The confluence of efforts surrounding not only information technology and health information exchange, but also requirements for and the alignment of incentives with value-based healthcare, create an opportunity for transformation in the U.S. healthcare system. As pressures on the system for quality and efficiency improvement continue to grow, policy makers at the national, state and local levels should align policies related to quality with those related to HIT – enabling the infrastructure currently being built in communities across America to support the mobilization of data for care delivery, to also support requirements for quality and efficiency improvement. Both efforts require trust, the engagement of multiple stakeholders, special attention to information-sharing policies related to privacy and confidentiality and an electronic data infrastructure. Alignment on these two fronts has the potential to fast-forward efforts to improve the quality, safety and efficiency of healthcare for all Americans.
Endnotes
- Reinhardt UE, Hussey PS, Anderson GF. 2004. US Health Care Spending in an International Context. Health Affairs. 23(3): 10-25.
- Henry J. Kaiser Family Foundation/Health Research and Educational Trust. Eighth Annual Henry J. Kaiser Family Foundation/Health Research and Educational Trust Survey of Employer-Sponsored Health Benefits. 2006.

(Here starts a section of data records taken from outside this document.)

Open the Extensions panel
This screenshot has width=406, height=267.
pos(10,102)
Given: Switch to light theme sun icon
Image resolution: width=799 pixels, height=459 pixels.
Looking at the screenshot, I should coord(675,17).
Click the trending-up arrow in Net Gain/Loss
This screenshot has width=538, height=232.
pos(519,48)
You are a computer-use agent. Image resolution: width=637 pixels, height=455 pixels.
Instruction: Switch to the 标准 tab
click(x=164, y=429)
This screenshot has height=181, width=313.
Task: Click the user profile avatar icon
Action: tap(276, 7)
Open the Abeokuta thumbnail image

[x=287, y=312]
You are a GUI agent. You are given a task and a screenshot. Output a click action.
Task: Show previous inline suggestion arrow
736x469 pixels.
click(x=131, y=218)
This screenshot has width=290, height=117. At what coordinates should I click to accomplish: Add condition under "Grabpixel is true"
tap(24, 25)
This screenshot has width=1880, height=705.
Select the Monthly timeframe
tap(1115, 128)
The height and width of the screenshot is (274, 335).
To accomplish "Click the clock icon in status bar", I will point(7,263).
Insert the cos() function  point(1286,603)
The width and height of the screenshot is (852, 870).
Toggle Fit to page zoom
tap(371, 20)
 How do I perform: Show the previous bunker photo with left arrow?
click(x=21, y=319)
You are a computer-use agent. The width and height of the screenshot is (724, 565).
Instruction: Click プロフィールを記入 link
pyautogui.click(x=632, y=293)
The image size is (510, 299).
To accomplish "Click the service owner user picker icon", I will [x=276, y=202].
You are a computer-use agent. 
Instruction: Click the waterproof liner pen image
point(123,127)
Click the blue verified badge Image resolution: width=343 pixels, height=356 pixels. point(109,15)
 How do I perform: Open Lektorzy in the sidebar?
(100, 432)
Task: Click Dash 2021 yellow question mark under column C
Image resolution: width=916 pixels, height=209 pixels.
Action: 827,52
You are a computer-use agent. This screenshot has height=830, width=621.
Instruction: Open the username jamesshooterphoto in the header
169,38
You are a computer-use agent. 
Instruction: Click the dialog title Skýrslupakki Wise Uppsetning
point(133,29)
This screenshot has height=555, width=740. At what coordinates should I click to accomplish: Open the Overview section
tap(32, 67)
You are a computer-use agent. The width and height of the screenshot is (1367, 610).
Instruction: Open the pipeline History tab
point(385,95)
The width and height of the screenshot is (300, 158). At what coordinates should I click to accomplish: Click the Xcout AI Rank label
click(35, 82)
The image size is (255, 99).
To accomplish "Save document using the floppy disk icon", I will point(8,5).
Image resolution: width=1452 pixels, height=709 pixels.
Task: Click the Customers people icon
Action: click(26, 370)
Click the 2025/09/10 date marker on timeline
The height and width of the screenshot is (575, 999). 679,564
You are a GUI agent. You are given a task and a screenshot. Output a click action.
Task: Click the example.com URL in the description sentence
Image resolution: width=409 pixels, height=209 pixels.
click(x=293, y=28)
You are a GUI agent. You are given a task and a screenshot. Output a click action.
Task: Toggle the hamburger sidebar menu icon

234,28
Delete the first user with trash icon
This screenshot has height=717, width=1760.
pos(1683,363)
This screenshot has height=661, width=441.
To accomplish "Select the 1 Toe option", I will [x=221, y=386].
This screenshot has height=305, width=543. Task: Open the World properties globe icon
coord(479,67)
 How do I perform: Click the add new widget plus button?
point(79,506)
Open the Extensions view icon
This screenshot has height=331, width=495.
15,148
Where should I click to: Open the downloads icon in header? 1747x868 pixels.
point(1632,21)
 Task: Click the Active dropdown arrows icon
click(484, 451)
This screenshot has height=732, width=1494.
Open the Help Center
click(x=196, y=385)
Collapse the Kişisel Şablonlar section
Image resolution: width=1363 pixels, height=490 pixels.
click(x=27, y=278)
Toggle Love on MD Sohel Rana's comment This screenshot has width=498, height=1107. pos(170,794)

- McGlynn EA, Asch SM, Adams J, et al. The Quality of Health Care Delivered to Adults in the United States. N Engl J Med 2003; 348:2635-2645.
- The Commonwealth Fund. Why Not the Best? Results from a National Scorecard on U.S. Health System Performance, New York: The Commonwealth Fund. 2006.
- Leavitt, MO. 2006. Better Care, Lower Cost: Prescription for a Value-Driven Health System. Washington, D.C.: Department of Health and Human Services; 2006.
- Committee on Redesigning Health Insurance Performance Measures, Payment and Performance Improvement Programs. Rewarding Provider Performance: Aligning Incentives in Medicare. Washington, D.C.: Institute of Medicine; 2006.
- eHealth Initiative. States Getting Connected: State Policy Makers Drive Improvements in Healthcare Quality and Safety Through IT. Washington, D.C.: eHealth Initiative; August 2006.
- eHealth Initiative. Improving the Quality of Healthcare through Health Information Exchange: Selected Findings from eHealth Initiatives Third Annual Survey of Health Information Exchange Activities at the State, Regional and Local Levels. Washington, D.C.: eHealth Initiative; September 2006.